第12話 ……結局、何貝なわけ?
「ダメでじだぁぁぁ!!!」
むりむりむりむり! 全然倒せない!
いや、マグロより楽そうとか思ってたさっきの俺を殴りたい。
何回かやっているうちに気が付いた。これ、一回でも外すと詰んでる。真珠の数が足りなくなって、貝の体力を削り切れない。
「きっついですねー!」
弾幕ゲーのように大量の真珠を飛ばしてくる貝。真っすぐ飛ばしてくるだけでもきついのに、たまに真珠同士がぶつかって軌道が変わるのが難しすぎる。あと、微妙にイワシちゃんの吐き出す真珠が遅い。
「外した!? あー、これってリセットするべきですかねー?」
一度外すと、どれだけ頑張っても倒せることはない。
「練習かー。なるほど」
『避ける練習すれば』とのコメントが流れていた。真珠がなー、安全な場所とかあればいいんだけど。
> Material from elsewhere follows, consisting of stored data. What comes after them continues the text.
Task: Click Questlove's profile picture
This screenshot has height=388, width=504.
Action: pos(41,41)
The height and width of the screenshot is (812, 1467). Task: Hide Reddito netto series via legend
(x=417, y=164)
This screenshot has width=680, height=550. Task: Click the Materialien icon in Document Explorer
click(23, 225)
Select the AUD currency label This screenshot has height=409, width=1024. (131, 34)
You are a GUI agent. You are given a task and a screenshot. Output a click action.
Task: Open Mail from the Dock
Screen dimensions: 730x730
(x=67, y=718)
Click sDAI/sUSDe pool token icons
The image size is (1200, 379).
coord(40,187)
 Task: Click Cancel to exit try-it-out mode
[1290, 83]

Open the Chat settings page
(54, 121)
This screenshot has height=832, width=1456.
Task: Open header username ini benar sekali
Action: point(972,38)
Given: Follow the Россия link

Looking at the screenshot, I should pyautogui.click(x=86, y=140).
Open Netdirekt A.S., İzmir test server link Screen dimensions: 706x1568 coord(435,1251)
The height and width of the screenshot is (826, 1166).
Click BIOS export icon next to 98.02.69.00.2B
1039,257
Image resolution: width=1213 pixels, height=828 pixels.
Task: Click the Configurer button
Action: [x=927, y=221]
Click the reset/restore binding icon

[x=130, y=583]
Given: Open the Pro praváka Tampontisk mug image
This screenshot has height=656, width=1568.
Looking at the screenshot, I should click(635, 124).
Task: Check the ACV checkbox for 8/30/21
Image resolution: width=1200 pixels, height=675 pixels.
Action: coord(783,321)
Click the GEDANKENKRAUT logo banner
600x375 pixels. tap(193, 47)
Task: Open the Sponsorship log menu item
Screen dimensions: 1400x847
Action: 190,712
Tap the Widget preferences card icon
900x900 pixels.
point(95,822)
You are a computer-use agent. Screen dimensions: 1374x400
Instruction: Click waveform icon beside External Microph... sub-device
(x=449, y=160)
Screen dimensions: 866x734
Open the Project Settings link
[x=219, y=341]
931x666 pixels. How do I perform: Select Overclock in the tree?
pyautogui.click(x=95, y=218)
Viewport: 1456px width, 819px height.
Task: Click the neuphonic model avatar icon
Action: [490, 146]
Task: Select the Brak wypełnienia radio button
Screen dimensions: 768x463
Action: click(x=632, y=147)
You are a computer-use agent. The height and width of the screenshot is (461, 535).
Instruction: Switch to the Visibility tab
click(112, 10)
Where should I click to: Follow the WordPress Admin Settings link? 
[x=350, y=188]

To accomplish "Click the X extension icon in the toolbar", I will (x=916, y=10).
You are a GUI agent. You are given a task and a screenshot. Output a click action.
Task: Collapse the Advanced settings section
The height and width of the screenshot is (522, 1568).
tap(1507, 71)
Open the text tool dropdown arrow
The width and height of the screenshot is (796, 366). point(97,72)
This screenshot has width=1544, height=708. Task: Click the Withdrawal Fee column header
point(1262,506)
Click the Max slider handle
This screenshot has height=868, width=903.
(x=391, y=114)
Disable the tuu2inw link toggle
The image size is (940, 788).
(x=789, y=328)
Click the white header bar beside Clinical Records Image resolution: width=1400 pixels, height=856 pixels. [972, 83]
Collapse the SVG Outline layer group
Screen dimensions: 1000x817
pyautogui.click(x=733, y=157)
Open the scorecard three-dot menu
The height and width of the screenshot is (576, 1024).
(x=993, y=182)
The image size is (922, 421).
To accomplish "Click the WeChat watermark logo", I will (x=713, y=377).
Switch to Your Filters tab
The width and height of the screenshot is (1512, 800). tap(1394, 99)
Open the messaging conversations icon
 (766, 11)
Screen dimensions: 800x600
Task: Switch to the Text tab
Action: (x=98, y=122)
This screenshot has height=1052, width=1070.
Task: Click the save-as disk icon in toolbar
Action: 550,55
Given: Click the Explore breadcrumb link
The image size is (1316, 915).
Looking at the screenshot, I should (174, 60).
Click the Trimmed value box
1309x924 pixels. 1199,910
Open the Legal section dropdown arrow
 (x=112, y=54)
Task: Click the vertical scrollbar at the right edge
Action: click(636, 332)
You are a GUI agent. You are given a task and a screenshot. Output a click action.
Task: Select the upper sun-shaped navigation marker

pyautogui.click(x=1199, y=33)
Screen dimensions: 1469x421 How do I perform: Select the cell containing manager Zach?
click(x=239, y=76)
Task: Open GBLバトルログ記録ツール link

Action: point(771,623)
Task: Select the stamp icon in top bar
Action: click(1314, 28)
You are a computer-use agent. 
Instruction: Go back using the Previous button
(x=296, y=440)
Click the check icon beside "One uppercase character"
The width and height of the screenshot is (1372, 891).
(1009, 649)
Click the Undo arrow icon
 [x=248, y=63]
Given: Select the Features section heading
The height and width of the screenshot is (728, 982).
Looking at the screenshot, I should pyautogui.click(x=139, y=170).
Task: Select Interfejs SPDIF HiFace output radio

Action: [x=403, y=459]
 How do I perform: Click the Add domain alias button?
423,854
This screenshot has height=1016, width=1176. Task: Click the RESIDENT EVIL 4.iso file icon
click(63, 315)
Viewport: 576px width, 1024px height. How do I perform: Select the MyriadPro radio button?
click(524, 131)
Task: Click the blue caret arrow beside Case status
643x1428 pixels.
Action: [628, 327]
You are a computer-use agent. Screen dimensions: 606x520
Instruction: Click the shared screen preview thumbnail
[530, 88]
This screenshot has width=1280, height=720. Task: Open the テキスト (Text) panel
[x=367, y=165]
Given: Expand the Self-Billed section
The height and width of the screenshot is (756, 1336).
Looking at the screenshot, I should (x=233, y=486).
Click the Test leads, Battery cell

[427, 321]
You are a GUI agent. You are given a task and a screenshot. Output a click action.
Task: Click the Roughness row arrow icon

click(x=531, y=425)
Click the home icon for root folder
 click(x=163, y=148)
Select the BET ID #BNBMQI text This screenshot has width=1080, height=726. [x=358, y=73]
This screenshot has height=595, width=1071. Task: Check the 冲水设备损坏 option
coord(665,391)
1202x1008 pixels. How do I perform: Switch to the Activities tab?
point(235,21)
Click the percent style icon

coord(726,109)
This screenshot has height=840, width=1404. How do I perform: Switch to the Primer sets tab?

「ん? これってもしかして、めちゃくちゃ近くで避ければいける?」
貝の飛ばしてくる真珠の軌道が変わるのは、一度上方向に飛ばした真珠が落ちてくるタイミングが、次に飛ばしてくる真珠が飛んでくるタイミングと重なるからだ。しかし、よく見れば上に飛ばされた真珠は、貝の近くには落ちてきていない。
「ちょっと試してみまーす」
「無理でしたー!」
確かに軌道は変わらないけど、貝の近くで真珠同士の隙間が狭すぎる。でも、慣れれば行けるのか?
「あ゛あ゛っ! でも、いけそうですねー!!」
「やっぱりきっつい!!」
「でも、今回は途中で何か乱入とかしてこなそうですよねー」
「やっぱりぃぃ!? さっきフラグっぽいとは思ったけど!?」
「いい感じ、じゃない!? はじかれたぁ!!」
何度も失敗しているが、そろそろ大量の真珠にも慣れてきた。
「休憩終わったらクリアまで一気にやっちゃいましょう!」
¥¥¥
「うわっ、いい感じじゃなかったです!? あと3分の1くらい?」
「いけそういけそういけそう!!」
「貝ぃぃ! 閉まるな!!」
「今閉まらなきゃ勝てましたよね!?」
「今そんなミスする……?」
「よっしゃぁぁ!!!! クリアしましたよ!?」
「おめでとうありがとー! 頑張りましたー!」
苦戦の末、ようやく貝を倒すことができた。倒した感動に浸っていると、スペチャを送ってくれる人が一気に増えた。
「さてさて、そろそろ終えますかー」
ちらりと時計を見ると、前回よりは時間がかかっていないようだったが、貝の位置と大量の真珠を目で追ってたからか、疲労感が強い。